ことわざに「可愛い子には旅をさせよ」というものがあります。
これは、子のことを想うのであるのならば、側に置いて甘やかすのではなしに、もっと外の世界で様々な経験させるべきという意味です。

ここには、子の将来を考え、その視点から視野を広げ、視座を高めて欲しい思いがあるのだと思います。

村上春樹さんの著書である「辺境・近境」を思い出しました。
「辺境・近境」とは、村上さんが1990年代に国内3箇所、海外4箇所、全部で7箇所の旅行記を一冊にしたものです。

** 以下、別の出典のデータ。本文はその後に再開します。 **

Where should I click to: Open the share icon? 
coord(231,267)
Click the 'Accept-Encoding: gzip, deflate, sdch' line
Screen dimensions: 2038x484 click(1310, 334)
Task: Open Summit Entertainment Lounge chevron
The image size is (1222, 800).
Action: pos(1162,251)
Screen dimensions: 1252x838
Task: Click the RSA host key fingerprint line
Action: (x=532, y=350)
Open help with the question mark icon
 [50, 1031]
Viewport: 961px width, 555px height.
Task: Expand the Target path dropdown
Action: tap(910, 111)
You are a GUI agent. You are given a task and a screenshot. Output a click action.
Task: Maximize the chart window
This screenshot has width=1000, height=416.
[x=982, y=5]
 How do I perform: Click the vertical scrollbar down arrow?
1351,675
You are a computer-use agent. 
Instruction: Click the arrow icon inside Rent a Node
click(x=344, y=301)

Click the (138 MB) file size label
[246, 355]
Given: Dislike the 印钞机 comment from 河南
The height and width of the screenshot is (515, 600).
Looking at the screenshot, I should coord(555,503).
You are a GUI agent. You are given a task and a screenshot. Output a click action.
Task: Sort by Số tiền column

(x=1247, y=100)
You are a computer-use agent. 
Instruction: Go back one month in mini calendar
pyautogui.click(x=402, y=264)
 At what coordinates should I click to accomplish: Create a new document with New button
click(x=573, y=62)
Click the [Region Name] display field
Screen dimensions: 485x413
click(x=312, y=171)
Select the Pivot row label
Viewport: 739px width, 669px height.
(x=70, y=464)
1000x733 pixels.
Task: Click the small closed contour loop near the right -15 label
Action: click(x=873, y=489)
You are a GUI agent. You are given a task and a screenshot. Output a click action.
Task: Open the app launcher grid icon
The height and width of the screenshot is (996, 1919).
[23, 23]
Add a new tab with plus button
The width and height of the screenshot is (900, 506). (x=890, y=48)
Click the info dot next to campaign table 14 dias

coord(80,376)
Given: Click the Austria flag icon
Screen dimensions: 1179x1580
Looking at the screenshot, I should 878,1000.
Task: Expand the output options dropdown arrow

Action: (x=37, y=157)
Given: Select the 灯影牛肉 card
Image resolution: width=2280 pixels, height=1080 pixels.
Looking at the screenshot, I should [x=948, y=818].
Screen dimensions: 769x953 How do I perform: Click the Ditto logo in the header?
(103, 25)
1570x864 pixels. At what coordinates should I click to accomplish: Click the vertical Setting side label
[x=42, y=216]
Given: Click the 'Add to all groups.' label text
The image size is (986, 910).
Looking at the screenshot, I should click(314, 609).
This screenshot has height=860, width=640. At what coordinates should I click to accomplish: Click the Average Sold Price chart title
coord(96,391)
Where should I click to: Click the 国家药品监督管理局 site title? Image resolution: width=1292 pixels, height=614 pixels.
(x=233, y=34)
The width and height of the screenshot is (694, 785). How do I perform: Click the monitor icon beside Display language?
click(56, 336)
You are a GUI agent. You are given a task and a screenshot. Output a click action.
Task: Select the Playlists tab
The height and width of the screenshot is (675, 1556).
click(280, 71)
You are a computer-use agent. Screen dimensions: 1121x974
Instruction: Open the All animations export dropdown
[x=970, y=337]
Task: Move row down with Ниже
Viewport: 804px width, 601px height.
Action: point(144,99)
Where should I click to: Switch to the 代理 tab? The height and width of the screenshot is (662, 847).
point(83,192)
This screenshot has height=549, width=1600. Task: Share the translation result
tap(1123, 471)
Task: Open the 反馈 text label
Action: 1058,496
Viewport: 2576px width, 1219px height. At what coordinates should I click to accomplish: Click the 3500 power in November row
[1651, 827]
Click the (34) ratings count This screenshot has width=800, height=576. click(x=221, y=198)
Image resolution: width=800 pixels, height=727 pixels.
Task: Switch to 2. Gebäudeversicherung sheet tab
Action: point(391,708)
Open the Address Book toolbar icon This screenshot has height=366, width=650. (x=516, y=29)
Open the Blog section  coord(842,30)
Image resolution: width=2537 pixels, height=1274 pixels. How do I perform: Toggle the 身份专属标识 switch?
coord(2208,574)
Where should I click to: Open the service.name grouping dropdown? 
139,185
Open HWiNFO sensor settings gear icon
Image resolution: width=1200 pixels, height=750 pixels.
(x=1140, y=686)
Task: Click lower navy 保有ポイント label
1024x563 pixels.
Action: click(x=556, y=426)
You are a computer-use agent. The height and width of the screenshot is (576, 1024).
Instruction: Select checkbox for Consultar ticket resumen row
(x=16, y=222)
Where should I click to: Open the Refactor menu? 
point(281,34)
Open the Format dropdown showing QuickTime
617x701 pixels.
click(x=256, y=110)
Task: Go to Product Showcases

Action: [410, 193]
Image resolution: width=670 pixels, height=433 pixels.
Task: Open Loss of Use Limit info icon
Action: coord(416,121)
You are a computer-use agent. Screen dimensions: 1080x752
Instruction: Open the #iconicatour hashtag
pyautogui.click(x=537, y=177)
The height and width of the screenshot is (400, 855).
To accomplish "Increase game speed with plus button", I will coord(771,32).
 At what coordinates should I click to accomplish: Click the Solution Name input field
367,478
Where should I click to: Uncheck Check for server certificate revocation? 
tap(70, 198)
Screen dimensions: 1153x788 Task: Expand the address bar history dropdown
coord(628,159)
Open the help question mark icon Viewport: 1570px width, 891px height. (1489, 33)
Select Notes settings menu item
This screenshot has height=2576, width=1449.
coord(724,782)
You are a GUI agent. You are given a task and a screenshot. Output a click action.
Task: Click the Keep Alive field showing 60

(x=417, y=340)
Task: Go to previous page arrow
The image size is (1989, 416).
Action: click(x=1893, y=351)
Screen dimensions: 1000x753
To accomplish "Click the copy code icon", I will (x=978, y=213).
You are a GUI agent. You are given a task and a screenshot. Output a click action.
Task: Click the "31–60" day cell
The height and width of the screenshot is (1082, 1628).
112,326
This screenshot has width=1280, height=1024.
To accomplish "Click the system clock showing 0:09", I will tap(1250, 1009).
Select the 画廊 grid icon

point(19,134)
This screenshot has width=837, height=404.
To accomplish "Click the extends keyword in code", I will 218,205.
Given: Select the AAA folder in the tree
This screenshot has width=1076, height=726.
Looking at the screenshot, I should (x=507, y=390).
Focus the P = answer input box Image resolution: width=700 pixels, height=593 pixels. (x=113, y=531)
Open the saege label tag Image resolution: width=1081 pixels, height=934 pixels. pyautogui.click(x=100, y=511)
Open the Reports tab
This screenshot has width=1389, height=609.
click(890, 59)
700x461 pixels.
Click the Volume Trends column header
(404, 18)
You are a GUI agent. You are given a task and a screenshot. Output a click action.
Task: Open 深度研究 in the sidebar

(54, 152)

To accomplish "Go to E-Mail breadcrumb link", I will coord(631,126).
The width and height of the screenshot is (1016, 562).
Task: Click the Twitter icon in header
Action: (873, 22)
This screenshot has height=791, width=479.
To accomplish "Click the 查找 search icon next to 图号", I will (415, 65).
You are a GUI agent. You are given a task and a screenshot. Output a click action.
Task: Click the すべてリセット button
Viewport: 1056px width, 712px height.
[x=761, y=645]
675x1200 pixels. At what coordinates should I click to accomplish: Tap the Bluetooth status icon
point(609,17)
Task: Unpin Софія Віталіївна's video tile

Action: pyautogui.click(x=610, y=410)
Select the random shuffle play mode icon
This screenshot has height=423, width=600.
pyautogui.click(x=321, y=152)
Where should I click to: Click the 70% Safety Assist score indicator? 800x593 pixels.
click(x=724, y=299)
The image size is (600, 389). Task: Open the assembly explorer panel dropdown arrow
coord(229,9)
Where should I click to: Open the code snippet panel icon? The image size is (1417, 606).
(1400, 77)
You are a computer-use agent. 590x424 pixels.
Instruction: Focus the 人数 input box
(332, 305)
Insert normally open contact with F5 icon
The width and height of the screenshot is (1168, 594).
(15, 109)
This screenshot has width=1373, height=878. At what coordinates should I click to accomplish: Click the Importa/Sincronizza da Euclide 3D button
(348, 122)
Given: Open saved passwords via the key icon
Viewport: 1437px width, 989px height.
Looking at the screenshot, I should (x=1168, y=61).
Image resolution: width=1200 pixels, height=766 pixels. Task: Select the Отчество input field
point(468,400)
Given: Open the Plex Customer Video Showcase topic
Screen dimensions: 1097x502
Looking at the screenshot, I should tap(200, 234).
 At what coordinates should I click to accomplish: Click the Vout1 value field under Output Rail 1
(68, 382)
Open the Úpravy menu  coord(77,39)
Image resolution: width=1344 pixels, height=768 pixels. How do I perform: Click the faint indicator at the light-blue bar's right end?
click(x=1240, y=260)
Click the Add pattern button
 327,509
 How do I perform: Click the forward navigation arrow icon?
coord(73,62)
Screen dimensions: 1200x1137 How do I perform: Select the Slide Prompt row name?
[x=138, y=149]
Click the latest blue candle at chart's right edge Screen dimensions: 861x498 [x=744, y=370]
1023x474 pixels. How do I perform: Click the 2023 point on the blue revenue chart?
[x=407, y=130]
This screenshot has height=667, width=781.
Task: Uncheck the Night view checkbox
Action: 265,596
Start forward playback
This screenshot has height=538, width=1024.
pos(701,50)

その帯には、「その場に 立って、触れて、はじめて わかることがある。」と記されていました。

その中の一文をご紹介します。
「細かい記述とか描写はなるだけ書き込まないようにする。むしろ現場では書くことは忘れるようにするんです。記録用のカメラなんかもほとんど使いません。そういう余分なエネルギーをなるべく節約して、そのかわりこの目でしっかりいろんなものを見て、頭の中に情景や雰囲気や匂いや音なんかを、ありありと刻み込むことに意識を集中するわけです。好奇心の塊になる。とにかくそこにある現実に自分を没入させることが一番大事です。」

また、著名な方々の旅に関する名言も多数あります。

「旅の過程にこそ価値がある。」
■ スティーブ・ジョブズ(米国の実業家、アップル創業者 / 1955~2011)

「旅をしない音楽家は不幸だ。」
■ モーツァルト(オーストリアの作曲家、演奏家 / 1756~1791)

「旅というものは、時間の中に純粋に身を委ねることだ。」
■ 福永武彦(日本の小説家、詩人、フランス文学者 / 1918~1979)

「希望に満ちて旅行することは、目的地にたどり着くことより良いことである。」
■ ロバート・ルイス・スティーヴンソン(英国の小説家、詩人 / 1850~1894)

「旅は私にとって、精神の若返りの泉である。」
■ ハンス・クリスチャン・アンデルセン(デンマークの童話作家、詩人 / 1805~1875)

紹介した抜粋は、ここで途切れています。